Excel Table Data and file size: structured references vs static data

Copper Contributor

I have observed it to be universally true than an Excel file with a table of static data is smaller than a file where some columns are calculated -- even when the calculation is as elementary as a structured reference in the second example below.  Any thoughts on this? 

 

If I inspect the second listobject table with VBA, I see that [Keyword] has the property of being a calculated column, and I always assumed this simplicity and uniformity would lead to more economic storage of data, but with some loss of performance on the front end for large calculated sets.  My conclusion is, I am better to fully calculate table data on the backend with Power Query than I am to do so dynamically on the front-end table, even though it may be more transparent and flexible to do in the final table.   The increase in size seems to be greater 10% for a file with calculated columns.

 

FullCodeKeyword
FORM WEAV1234 ABCDWEAV1234
FORM ADAM1234 EFGHADAM1234

 

FullCodeKeyword
FORM WEAV1234 ABCD=mid(@[FullCode],5,8)
FORM ADAM1234 EFGH=mid(@[FullCode],5,8)

 

3 Replies

@weav8060 

If a cell contains a formula, Excel has to store both the formula and its current value in the workbook file. So yes, a workbook with formulas will always be larger than the equivalent workbook with only static values.

But does an increase in file size really matter?
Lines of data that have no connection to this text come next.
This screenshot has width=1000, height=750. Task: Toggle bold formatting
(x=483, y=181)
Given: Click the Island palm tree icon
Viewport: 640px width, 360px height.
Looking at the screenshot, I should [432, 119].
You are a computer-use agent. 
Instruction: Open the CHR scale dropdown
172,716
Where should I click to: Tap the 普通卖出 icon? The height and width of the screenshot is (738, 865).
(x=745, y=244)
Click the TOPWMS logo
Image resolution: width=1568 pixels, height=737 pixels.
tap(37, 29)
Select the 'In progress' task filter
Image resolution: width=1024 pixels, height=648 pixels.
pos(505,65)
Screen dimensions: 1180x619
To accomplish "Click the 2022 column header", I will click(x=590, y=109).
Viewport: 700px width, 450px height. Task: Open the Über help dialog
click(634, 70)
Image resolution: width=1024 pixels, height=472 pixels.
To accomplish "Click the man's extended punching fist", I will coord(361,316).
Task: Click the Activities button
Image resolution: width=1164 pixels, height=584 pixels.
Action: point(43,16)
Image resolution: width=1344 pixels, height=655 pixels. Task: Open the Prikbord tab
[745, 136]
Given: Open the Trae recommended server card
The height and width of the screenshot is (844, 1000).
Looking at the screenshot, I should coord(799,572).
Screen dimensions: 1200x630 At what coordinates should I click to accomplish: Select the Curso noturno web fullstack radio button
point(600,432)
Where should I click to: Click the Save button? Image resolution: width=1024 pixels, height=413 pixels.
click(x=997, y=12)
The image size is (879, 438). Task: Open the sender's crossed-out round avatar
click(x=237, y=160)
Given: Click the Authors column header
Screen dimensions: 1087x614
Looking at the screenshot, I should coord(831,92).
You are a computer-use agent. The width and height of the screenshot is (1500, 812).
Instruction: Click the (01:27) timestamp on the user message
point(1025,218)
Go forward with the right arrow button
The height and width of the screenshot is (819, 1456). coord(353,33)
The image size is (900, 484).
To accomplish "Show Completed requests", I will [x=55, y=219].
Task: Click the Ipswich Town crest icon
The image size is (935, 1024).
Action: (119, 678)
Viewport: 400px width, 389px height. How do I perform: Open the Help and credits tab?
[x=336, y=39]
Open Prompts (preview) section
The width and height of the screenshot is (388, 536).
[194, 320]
Ok, thanks, I trust your first statement is true for tables. Let me say it differently -- I thought tables were different, where a consistent columnar formula throughout is recognized as such (as evidence in VBA) and becomes a property of the table, not the cell, and computed not stored for each cell.

@weav8060 

You can check what Excel stores by changing the extension of the workbook file to .zip, then looking at the contents of the zip file.

It turns out that even if the range is NOT a table, Excel still stores a formula only one if it is repeated throughout a column. So that doesn't affect the file size.

But the table does add extra information to the file, so in fact a table with column formula contributes to a larger file size than the equivalent ordinary range.